Un autre conseiller de sensibilité socialiste, Hosni Ben Rejeb, a en vain imploré une à une en les appelant par leur prénom toutes les femmes de la majorité à voter contre cette proposition au nom de l’égalité homme femme.

Le burquini conforme au code de pudeur islamique, n’est pourtant pas un vêtement religieux en tant que tel, mais il a vocation de devenir un porte étendard d’un islam politique militant sur les plages et dans les piscines. Il permet une condamnation implicite de la moralité de celles qui ne le portent pas, facilite les dérives communautaires et la fragmentation de la société en groupes antagonistes.

Communautarisme religieux et laïcité, le choc inévitable

Car au fond, c’est bien de communautarisme qu’il s’agit, et ce qui semble être une querelle byzantine au fin fond des Alpes françaises rejoint les questionnements que suscitent au Canada anglophone les positions du Québec à propos de la laïcité.
Cette laïcité qui n’a jamais eu bonne presse dans le reste de l’Amérique du Nord.
Les opposants grenoblois n’ont d’ailleurs pas manqué de souligner l’origine anglo-saxonne de la philosophie à la base de la tolérance pour le communautarisme religieux.

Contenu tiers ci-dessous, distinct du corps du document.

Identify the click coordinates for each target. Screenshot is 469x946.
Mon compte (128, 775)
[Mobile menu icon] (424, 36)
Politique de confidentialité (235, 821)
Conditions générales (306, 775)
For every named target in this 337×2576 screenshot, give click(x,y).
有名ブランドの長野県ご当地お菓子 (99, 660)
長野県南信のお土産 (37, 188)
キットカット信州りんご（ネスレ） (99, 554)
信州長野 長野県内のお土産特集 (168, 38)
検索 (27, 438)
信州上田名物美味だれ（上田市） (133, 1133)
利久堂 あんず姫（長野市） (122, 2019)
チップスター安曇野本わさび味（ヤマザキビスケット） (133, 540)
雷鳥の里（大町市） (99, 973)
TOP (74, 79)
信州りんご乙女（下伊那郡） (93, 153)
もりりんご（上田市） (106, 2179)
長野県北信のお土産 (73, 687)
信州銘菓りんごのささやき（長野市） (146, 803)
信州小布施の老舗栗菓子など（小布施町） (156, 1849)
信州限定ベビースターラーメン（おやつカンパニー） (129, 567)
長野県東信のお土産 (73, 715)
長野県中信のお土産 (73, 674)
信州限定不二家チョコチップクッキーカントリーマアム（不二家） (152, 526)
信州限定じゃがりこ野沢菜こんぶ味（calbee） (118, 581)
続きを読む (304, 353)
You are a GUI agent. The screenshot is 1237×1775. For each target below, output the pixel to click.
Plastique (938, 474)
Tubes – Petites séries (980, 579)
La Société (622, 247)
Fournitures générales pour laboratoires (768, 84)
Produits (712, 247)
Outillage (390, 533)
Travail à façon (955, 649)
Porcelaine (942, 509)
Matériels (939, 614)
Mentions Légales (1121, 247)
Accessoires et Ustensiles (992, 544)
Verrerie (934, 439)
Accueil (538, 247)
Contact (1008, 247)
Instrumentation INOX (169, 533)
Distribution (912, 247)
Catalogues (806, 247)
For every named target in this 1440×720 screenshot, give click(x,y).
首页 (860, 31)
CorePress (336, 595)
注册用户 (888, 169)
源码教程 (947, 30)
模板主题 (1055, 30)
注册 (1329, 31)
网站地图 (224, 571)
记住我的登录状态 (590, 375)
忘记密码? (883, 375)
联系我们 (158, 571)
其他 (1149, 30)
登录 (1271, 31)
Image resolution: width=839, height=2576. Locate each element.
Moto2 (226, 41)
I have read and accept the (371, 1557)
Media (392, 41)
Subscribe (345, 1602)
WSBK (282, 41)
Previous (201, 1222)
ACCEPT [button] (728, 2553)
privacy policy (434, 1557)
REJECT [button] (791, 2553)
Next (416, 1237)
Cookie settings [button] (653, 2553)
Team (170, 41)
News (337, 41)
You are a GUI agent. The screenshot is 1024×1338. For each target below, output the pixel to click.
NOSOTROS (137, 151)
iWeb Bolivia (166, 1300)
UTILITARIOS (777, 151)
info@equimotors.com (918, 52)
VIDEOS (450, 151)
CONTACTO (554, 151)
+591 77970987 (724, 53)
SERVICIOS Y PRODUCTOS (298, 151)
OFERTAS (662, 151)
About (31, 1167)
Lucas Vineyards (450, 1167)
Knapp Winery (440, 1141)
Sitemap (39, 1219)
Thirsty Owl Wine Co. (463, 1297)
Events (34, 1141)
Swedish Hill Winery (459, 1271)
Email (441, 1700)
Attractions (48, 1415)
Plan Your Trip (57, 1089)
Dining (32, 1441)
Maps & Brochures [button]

Au moment où Ottawa affirme son intention de participer à la contestation devant la Cour suprême de la loi québécoise sur la laïcité, on peut se demander si paradoxalement le fédéral en ayant recours aux tribunaux ne refuse pas le particularisme québécois au sein du Canada, au nom du droit des autres communautés de promouvoir leur propre particularisme au sein du Québec …

En tout état de cause pendant que les Grenoblois se demandaient avec une certaine perplexité si les partisanes des bains poitrine nue allaient se précipiter en grand nombre dans les piscines pour y côtoyer les baigneuses en burkini, le gouvernement Macron choisissait à l’instar du gouvernement Trudeau les tribunaux pour contrer le vote et essayer d’endiguer une polémique nationale.

Épilogue

Le 25 mai le tribunal administratif de la ville suspendait le règlement au motif qu’il portait « gravement atteinte au principe de neutralité du service public » en dérogeant pour des raisons d’accommodement religieux aux règles nationales d’hygiène.

Le maire va contester la suspension devant le Conseil d’État … Sorte de Cour suprême française…

*réactions entre autres dans Le Monde, Le Guardian, le Tage Spiegel, la télévision de New Delhi, Euronews, BBC ,  Morocco World News, La Dépêche, Stern, Politico, La Presse, Arab News…Et de nombreux autres.